1 Corinthians 15:29. Many interpretations have been offered. The most probable remains that given above. A view which deserves mention is that Paul is referring to those who are baptized for the sake of Christian friends who had died. In order to satisfy the hope for reunion some who had been non-Christians submitted to baptism.

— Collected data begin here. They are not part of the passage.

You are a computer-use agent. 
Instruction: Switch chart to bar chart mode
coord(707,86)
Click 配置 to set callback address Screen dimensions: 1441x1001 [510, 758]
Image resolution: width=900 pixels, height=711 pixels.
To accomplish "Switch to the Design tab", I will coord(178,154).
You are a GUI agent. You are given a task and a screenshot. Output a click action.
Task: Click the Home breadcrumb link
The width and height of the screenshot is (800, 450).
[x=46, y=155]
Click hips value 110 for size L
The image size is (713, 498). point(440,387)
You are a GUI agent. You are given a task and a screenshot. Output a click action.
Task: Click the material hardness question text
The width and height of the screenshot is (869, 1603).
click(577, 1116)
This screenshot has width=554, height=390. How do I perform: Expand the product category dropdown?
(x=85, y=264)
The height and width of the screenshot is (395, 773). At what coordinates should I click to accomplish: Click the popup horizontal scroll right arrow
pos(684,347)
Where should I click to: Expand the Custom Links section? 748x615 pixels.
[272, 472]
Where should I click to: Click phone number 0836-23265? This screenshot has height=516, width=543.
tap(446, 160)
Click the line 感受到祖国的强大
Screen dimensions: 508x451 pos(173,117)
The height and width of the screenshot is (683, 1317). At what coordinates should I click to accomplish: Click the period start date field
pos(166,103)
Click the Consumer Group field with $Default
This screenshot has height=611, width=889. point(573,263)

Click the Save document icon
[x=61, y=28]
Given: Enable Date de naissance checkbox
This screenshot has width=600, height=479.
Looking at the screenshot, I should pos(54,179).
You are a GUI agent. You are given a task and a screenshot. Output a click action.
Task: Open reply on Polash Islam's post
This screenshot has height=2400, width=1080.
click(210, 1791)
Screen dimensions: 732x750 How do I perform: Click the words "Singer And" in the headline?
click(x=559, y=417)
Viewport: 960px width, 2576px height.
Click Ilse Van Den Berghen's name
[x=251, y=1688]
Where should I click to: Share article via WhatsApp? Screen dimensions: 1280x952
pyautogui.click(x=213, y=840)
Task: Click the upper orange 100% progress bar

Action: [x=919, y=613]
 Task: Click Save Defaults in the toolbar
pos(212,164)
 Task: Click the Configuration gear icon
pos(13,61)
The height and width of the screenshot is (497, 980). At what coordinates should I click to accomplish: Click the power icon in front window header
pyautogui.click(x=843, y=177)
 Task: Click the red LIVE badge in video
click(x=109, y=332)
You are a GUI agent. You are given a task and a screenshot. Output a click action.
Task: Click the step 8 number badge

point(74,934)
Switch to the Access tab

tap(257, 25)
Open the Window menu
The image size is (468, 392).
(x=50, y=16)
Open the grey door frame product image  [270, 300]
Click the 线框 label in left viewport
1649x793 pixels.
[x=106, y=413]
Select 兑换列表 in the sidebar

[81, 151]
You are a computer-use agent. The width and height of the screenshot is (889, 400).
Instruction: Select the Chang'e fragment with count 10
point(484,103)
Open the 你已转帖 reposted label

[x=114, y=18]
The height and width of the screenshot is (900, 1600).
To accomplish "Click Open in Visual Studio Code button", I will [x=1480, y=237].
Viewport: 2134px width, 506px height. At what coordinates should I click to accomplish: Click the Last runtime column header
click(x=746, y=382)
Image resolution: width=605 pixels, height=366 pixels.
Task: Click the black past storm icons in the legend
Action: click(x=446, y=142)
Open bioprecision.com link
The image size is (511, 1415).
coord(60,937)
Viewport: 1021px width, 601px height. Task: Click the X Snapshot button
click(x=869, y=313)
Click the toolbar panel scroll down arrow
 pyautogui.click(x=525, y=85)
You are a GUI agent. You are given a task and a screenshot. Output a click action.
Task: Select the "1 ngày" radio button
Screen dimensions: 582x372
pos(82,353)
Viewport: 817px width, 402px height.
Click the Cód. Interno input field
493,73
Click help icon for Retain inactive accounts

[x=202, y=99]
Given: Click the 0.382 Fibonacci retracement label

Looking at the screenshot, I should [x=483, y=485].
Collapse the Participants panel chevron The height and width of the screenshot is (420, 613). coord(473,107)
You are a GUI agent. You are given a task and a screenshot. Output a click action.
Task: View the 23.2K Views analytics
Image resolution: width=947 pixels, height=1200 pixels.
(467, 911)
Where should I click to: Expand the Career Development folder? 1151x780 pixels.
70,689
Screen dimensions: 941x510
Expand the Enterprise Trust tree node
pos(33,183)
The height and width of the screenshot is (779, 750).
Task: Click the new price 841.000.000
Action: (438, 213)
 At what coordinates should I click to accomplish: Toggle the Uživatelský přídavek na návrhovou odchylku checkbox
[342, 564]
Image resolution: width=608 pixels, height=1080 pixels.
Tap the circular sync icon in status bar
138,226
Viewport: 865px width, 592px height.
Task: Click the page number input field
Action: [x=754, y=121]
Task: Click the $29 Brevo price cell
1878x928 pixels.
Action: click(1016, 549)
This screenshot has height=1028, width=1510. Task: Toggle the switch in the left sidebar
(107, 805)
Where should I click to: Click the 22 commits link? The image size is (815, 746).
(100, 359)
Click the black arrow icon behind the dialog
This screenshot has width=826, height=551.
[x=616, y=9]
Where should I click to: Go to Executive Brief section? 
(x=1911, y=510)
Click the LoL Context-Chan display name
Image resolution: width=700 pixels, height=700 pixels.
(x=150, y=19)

1 Corinthians 15:32. That Paul actually fought with wild beasts is highly improbable; it was illegal to expose Roman citizens to this; the Asiarchs (Acts 19:31) were friendly to Paul; and no reference is made in 2 Corinthians 11 to such a trial, from which indeed we should hardly expect that he would have emerged alive. A figurative interpretation is also very improbable. The best view seems to be that of J. Weiss, that it is hypothetical. He supposes that in a popular movement against Paul (probably the riot instigated by Demetrius, Acts 19:23) he really was in the peril mentioned. This, he recognises, is exposed to the difficulty that Paul left Ephesus immediately after (Acts 20:1), but our verse, he argues, can hardly have been written in Ephesus, since Paul looks back on his experience there as past. But 1 Corinthians 16:8 was written in Ephesus. Accordingly, unless we are to suppose that 1 Corinthians 15 and 1 Corinthians 16:8 belong to different epistles, it is better to infer that it was some earlier unrecorded peril.

1 Corinthians 15:32 b. Paul is not necessarily stating his own inference, but that which will be commonly drawn.